Jill chewed her lip as she mentally ran through every conversation they’d had, every person they’d interviewed.

“Her agent,” Jill said. “The Lenora that her agent described was a different person. Fiery, temperamental, passionate.”

“Exactly.” He took a step nearer, his eyes blazing. “Passionate. This was a crime of passion, but not of the romantic, sexual nature. If Lenora could be provoked into saying something that would piss off another person to the point of murder, it means they would both have to be fired up.”

“Okay?”

He breathed out a sigh of irritation. “We’ve been looking at her lovers, and lovers of her lovers. But the Lenora we keep hearing about would have been indifferent if she were talking about a husband or a boyfriend, and nobody pushes an indifferent person to their death.”

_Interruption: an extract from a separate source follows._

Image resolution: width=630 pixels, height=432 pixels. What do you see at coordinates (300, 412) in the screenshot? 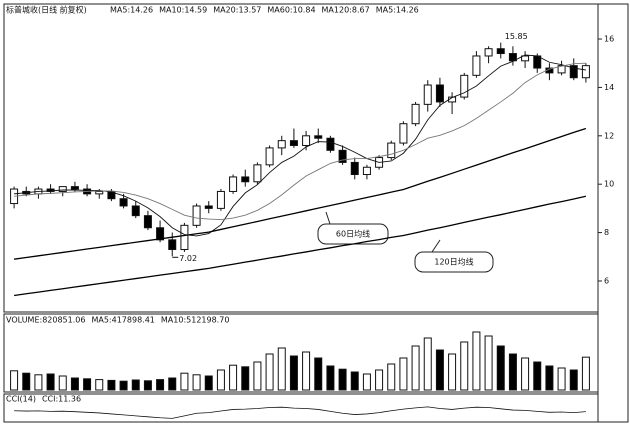
I see `cci-line` at bounding box center [300, 412].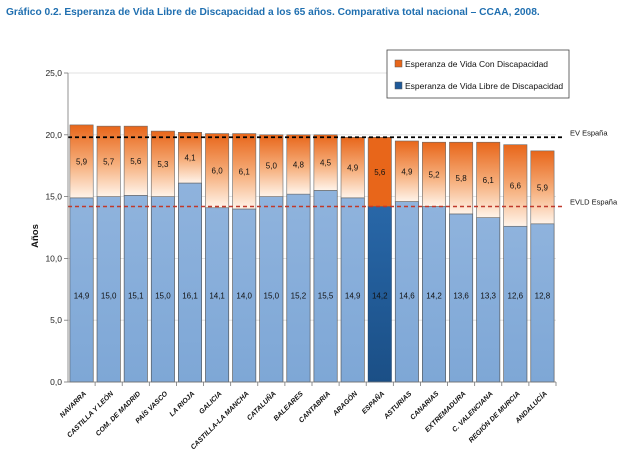  What do you see at coordinates (398, 64) in the screenshot?
I see `legend-swatch-con` at bounding box center [398, 64].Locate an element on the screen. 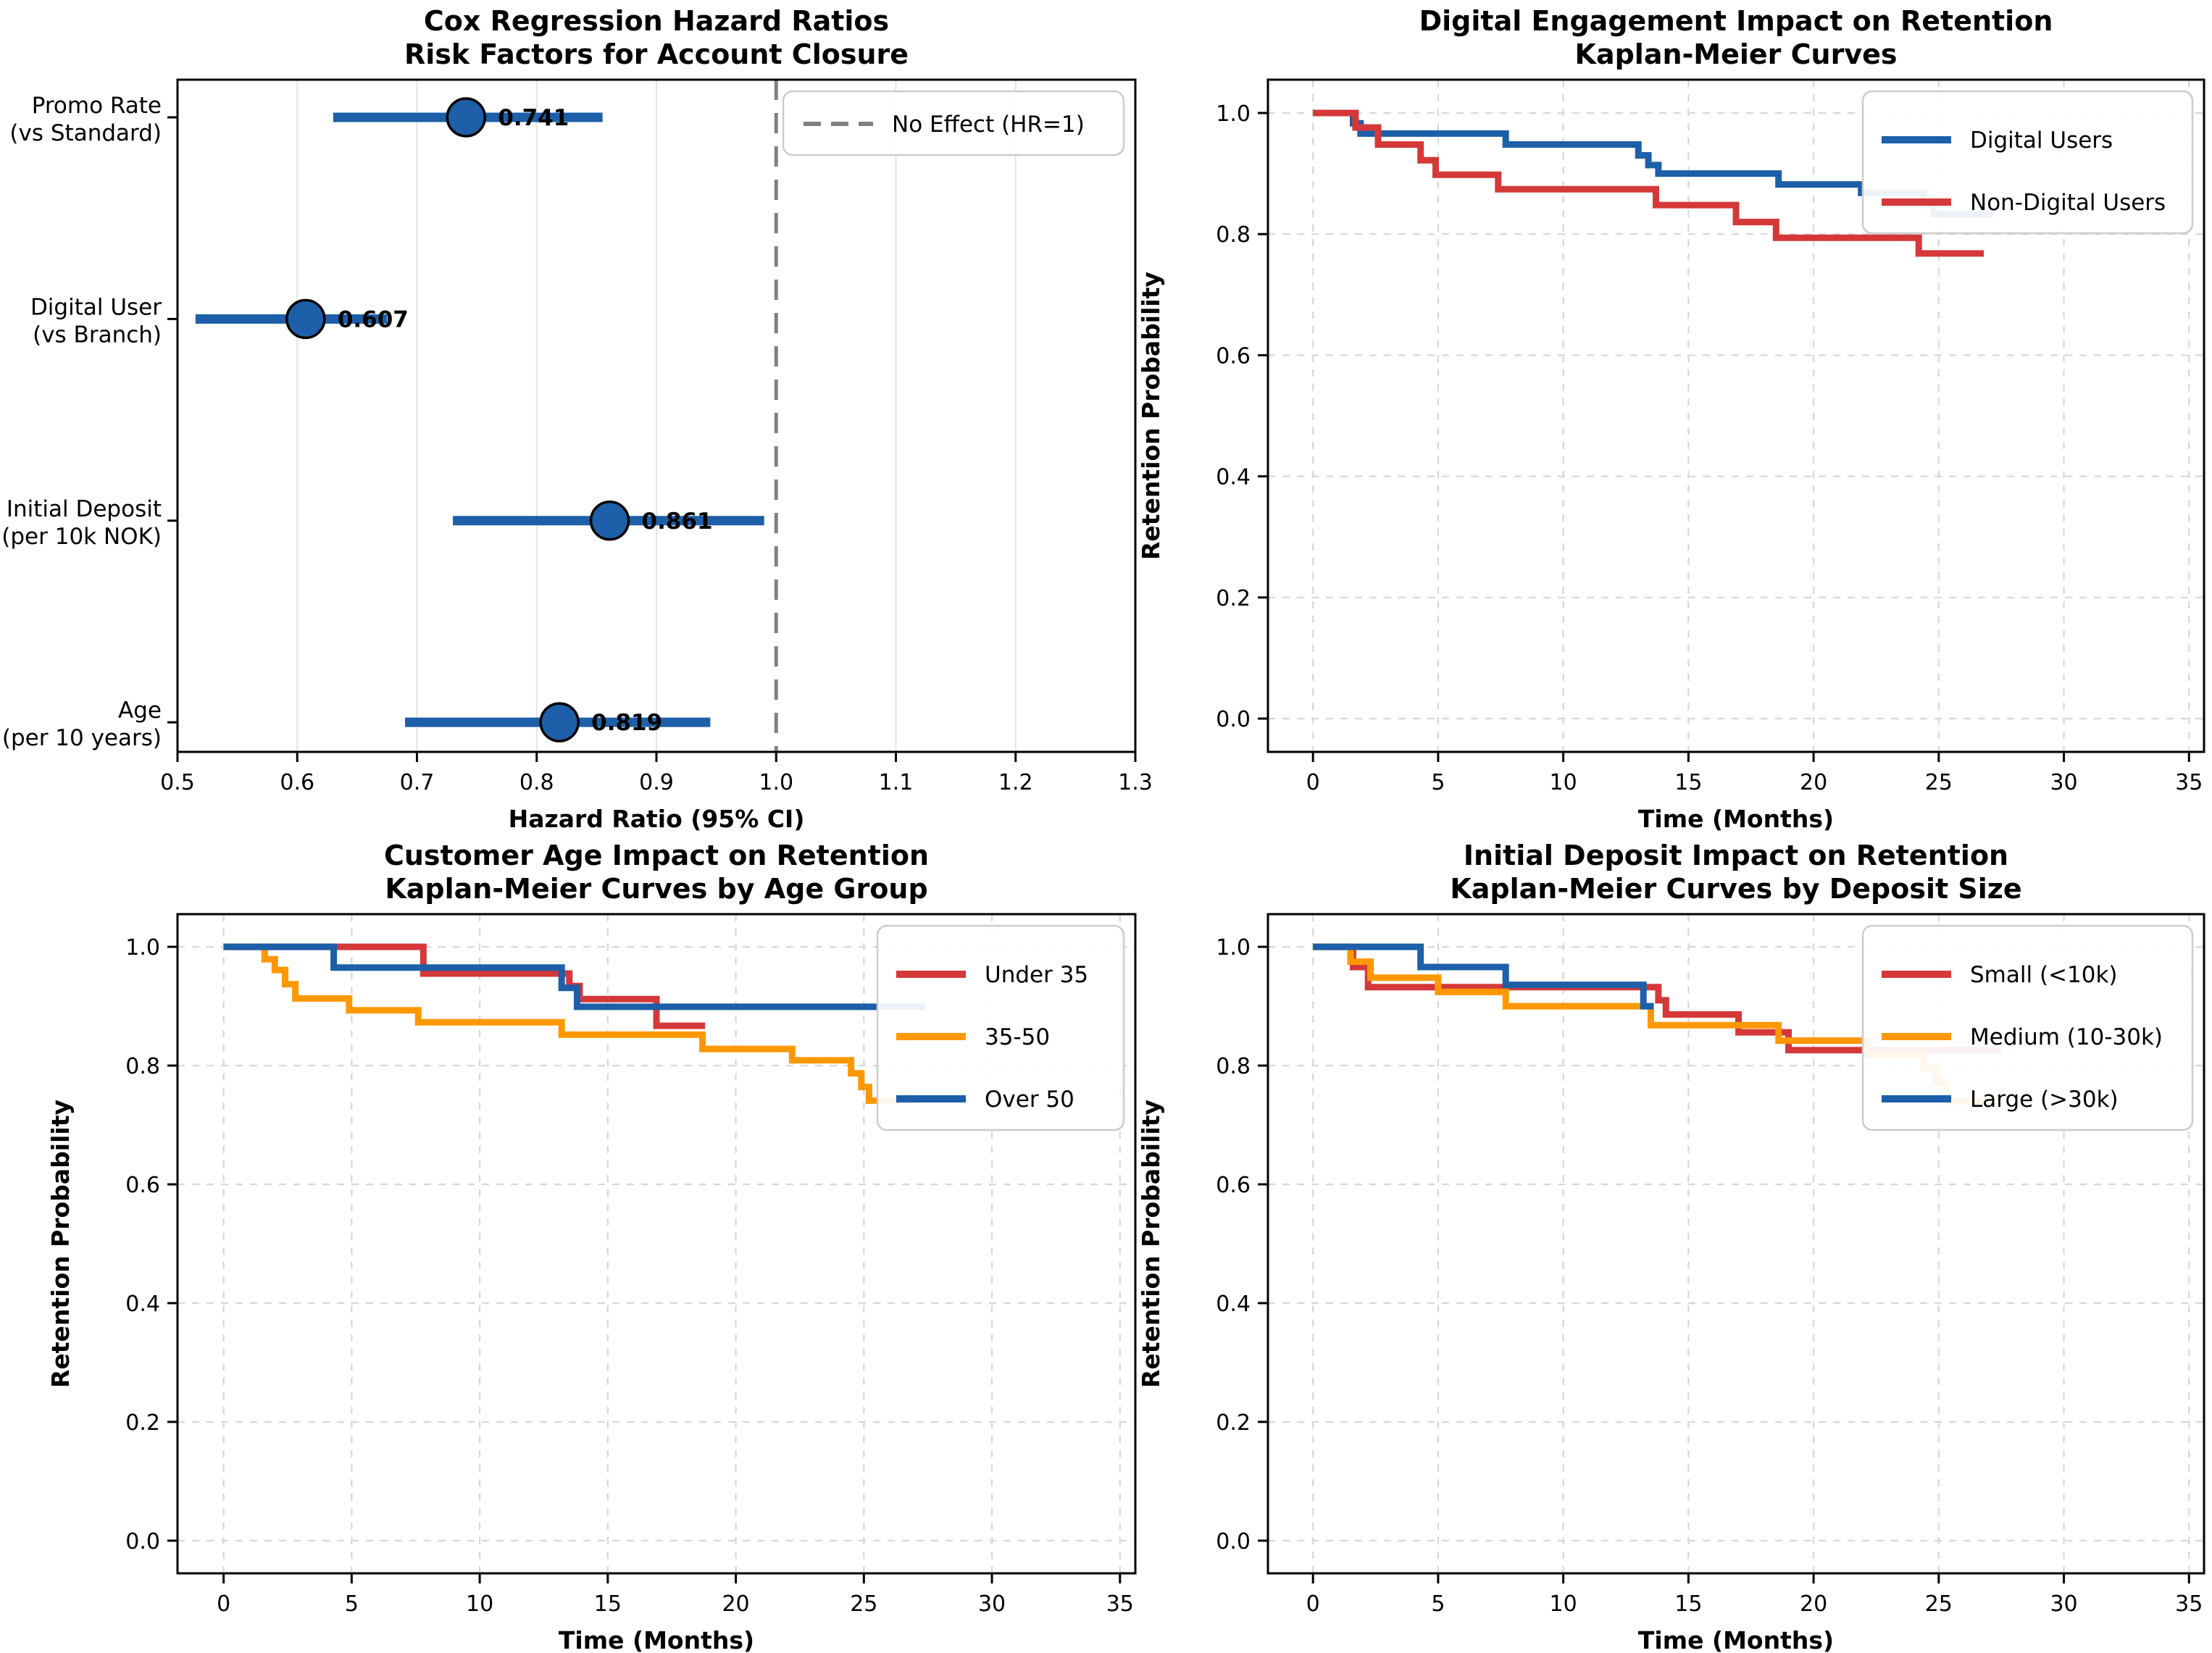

“Not entirely true,” Jill said, holding up a finger. “For some people there might be no more trigger quite as hot as being ignored by someone you love.”

He shook his head. “Lenora was nearly seventy. The people in her life would have learned not to love her that deeply. They would have been used to it.”

“So what are you saying?”

“I’m saying that we’ve been trying to figure out the murder’s trigger, when what we really should have been looking for is Lenora’s. What would have set her off enough to say something that would drive another person to murder her. She’s not a woman that inspires great passion because she doesn’t feel great passion. Except when talking about—”

“Her career,” Jill said, finally understanding what he was getting out. “Lenora Birch cared about her career—her legacy—more than anything.”

He nodded. “Someone that threatened that—challenged that—it would have pissed her off. She would have been—”

“Cruel,” Jill finished for him. “Her agent said that Lenora could be cruel when she felt her legacy as an actress was threatened.”